*** Exercise data ***
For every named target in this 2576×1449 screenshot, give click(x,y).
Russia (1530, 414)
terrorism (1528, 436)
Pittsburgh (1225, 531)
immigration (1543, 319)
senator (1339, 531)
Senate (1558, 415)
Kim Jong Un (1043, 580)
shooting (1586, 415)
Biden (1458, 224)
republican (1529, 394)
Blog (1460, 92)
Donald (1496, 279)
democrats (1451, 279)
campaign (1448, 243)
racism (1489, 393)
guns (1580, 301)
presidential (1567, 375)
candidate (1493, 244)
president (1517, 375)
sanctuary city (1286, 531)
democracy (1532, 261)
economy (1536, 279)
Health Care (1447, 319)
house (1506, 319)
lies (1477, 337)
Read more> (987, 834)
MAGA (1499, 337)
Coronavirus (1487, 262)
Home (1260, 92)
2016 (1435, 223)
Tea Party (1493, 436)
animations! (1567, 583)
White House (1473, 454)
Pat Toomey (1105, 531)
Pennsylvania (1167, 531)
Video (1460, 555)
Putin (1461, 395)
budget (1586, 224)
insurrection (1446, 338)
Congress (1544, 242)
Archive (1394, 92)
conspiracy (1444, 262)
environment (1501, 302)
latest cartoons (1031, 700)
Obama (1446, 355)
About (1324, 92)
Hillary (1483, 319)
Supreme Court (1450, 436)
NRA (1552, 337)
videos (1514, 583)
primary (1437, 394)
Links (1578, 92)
***
*** Exercise data ***
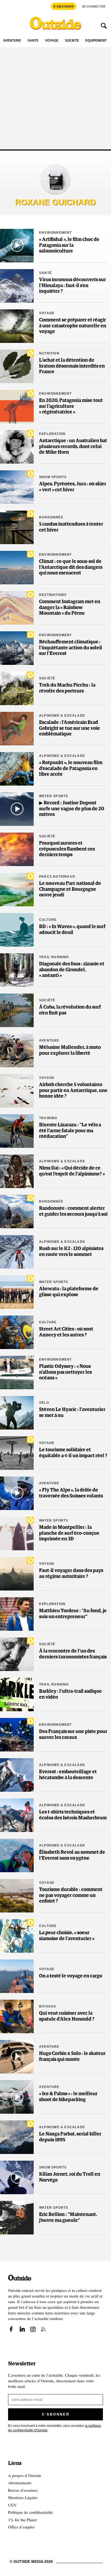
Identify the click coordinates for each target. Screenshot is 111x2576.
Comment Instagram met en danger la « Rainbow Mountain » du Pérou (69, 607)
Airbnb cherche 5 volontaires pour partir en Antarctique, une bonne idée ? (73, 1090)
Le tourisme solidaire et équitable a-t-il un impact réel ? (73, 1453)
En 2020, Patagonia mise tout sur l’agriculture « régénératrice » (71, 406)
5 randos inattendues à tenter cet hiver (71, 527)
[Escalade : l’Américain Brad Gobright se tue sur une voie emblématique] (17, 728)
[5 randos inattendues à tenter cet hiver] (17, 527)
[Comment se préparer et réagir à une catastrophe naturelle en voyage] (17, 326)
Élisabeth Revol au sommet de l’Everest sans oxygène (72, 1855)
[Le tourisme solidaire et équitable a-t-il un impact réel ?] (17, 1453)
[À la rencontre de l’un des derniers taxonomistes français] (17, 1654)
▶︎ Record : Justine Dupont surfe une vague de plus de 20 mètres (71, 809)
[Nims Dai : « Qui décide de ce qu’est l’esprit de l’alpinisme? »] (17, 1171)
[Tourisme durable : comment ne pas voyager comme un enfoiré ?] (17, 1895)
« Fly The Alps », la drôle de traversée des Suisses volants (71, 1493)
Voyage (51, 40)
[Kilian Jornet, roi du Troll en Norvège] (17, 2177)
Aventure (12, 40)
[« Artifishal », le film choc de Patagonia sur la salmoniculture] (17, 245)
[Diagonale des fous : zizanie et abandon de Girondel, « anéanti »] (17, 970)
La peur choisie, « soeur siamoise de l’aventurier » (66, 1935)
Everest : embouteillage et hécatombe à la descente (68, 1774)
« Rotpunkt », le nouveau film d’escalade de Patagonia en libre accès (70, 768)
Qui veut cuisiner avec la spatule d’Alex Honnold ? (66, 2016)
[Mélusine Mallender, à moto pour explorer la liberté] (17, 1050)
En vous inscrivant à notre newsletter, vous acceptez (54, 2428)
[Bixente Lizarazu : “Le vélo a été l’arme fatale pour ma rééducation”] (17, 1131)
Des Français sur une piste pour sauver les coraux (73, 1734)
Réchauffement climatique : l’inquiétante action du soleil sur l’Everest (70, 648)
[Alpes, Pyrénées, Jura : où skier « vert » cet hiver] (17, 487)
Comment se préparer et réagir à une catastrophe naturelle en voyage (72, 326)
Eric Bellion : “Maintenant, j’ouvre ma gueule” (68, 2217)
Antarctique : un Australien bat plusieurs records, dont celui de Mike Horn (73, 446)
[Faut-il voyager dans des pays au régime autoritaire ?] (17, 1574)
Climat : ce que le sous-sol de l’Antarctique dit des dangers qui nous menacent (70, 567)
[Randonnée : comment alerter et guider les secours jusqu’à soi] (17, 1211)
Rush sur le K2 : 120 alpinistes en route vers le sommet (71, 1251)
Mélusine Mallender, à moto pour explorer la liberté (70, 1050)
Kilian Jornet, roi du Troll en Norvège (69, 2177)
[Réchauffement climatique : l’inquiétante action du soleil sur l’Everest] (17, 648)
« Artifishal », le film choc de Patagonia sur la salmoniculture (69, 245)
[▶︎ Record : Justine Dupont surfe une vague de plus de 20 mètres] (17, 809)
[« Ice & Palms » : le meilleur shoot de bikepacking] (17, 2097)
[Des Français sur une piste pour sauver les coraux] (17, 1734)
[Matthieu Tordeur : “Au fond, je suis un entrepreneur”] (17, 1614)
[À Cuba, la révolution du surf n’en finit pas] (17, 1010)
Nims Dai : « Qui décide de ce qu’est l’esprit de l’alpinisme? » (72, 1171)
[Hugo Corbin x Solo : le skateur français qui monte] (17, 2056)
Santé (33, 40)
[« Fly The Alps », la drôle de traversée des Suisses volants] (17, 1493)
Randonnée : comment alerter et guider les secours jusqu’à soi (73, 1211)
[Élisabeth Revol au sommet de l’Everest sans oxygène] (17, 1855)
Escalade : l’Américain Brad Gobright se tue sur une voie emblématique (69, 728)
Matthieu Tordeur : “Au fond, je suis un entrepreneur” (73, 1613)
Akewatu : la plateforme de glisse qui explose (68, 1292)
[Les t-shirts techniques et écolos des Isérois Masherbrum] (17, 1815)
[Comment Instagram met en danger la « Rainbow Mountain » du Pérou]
***
*** Exercise data ***
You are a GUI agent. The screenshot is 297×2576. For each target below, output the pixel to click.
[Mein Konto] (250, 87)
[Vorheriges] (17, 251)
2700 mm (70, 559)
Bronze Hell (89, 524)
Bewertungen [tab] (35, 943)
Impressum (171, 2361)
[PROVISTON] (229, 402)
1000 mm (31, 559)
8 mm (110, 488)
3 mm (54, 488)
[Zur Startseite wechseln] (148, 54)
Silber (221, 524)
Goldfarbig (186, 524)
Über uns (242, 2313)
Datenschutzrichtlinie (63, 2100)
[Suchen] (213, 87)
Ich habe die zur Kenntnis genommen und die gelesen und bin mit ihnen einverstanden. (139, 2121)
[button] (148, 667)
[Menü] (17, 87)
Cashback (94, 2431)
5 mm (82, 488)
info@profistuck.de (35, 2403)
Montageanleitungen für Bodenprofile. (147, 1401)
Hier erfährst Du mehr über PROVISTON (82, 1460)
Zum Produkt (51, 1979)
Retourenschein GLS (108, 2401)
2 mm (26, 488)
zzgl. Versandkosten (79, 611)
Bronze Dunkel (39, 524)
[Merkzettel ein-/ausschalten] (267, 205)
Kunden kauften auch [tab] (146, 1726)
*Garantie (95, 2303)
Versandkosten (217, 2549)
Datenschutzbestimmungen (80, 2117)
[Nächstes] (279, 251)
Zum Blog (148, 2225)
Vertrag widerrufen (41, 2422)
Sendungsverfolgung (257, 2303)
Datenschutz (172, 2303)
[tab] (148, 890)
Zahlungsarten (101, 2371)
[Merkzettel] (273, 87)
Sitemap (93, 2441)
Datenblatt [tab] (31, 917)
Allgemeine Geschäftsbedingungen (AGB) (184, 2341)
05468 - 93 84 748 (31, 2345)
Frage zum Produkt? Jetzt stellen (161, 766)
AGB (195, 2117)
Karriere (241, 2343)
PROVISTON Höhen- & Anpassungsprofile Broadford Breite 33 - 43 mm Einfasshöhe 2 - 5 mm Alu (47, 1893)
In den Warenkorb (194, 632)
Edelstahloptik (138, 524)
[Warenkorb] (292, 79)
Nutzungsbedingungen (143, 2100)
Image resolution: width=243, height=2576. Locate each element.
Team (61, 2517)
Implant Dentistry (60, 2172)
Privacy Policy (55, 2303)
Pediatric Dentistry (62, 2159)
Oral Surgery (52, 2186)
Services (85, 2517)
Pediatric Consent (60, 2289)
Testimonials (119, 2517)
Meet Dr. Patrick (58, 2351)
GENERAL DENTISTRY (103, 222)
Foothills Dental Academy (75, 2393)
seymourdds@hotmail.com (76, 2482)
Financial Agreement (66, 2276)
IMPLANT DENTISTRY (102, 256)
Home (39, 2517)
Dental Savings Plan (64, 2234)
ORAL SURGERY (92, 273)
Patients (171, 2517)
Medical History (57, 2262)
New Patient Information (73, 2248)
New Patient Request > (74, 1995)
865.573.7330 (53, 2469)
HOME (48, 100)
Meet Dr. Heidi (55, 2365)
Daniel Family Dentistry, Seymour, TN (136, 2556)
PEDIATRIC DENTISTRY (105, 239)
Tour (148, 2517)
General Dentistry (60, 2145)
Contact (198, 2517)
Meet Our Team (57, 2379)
***
In the listing above, locate the line with "[À Cuba, la" and the line with "[Comment Instagram met", then extract exactly those lines and every line between them, and nothing more.

[À Cuba, la révolution du surf n’en finit pas] (17, 1010)
Nims Dai : « Qui décide de ce qu’est l’esprit de l’alpinisme? » (72, 1171)
[Hugo Corbin x Solo : le skateur français qui monte] (17, 2056)
Santé (33, 40)
[« Fly The Alps », la drôle de traversée des Suisses volants] (17, 1493)
Randonnée : comment alerter et guider les secours jusqu’à soi (73, 1211)
[Élisabeth Revol au sommet de l’Everest sans oxygène] (17, 1855)
Escalade : l’Américain Brad Gobright se tue sur une voie emblématique (69, 728)
Matthieu Tordeur : “Au fond, je suis un entrepreneur” (73, 1613)
Akewatu : la plateforme de glisse qui explose (68, 1292)
[Les t-shirts techniques et écolos des Isérois Masherbrum] (17, 1815)
[Comment Instagram met en danger la « Rainbow Mountain » du Pérou]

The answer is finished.